Shigeru notó que el corazón se le henchía de orgullo y confianza. No podía concebir que aquel ejército formidable pudiera ser derrotado; bien al contrario, había llegado el día en que los Otori acabarían con los Tohan de una vez por todas, y les harían retroceder hasta más allá de Inuyama.
En la distancia, a través de la llanura, una nube de polvo indicaba la llegada de jinetes. Al poco rato Kiyoshige y Miyoshi Kahei, con la mayor parte de sus hombres, llegaron cabalgando hasta las empalizadas. Ya habían probado el sabor de la batalla: los Tohan habían tomado Chigawa, y aunque Kiyoshige se había batido en retirara de inmediato, tal como estaba planeado, el avance enemigo había sido tan rápido y brutal que habían tenido que abrirse camino por medio de la lucha.
—La ciudad está en llamas —anunció Kiyoshige—; muchos de sus habitantes han sido masacrados.
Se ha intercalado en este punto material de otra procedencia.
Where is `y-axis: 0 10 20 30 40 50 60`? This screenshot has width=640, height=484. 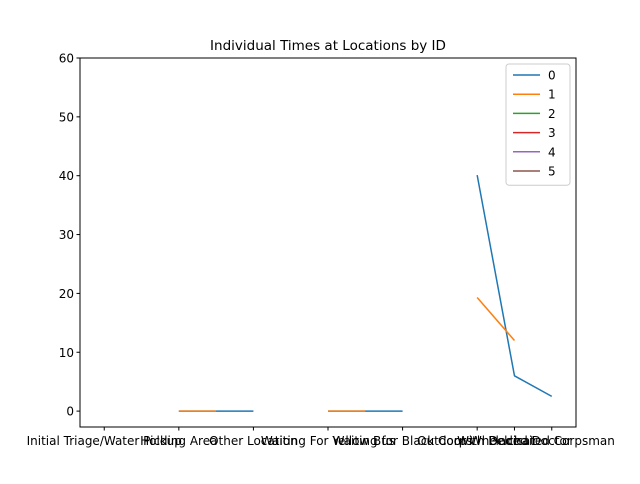
y-axis: 0 10 20 30 40 50 60 is located at coordinates (70, 236).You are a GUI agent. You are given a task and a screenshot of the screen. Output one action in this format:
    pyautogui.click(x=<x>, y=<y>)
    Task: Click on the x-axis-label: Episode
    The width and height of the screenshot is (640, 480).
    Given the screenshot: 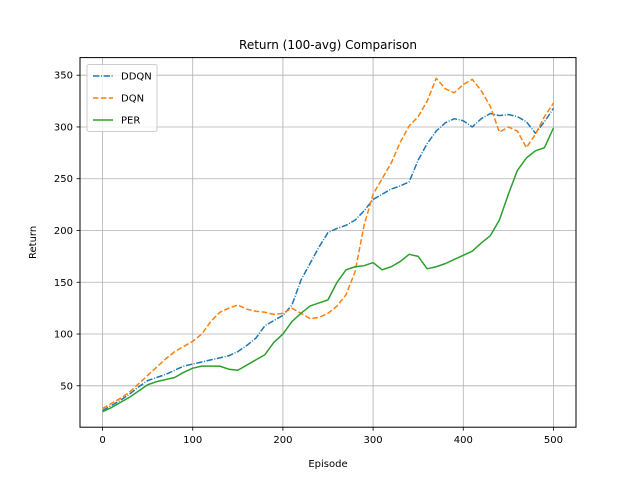 What is the action you would take?
    pyautogui.click(x=328, y=464)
Los Tohan nos pisan los talones.
Bajo el polvo y la sangre, su rostro se percibía sombrío.
—Ganaremos esta batalla —le aseguró a Shigeru—; pero no será fácil, ni rápido.
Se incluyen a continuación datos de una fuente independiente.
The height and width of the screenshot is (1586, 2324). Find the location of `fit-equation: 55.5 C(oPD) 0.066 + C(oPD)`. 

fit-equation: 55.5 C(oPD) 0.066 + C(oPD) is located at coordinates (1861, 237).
Se agarraron de las manos brevemente, y luego los jinetes giraron sus caballos en dirección al este en tanto que los sonidos de las caracolas rasgaban el aire y los guerreros Tohan comenzaban a atravesar en masa la polvorienta llanura.
Rondaba la hora del Caballo y el sol —que había surgido de entre las nubes y brillaba desde el extremo sureste del firmamento— impedía ver con claridad las tropas de Kitano y las de Noguchi. Dado que los Tohan estaban pasando por delante de sus respectivas posiciones, Shigeru contaba con el inminente ataque de los arqueros. Desde el noroeste veía a los hombres de Irie preparándose para lanzar sus flechas sobre el flanco derecho de los jinetes enemigos.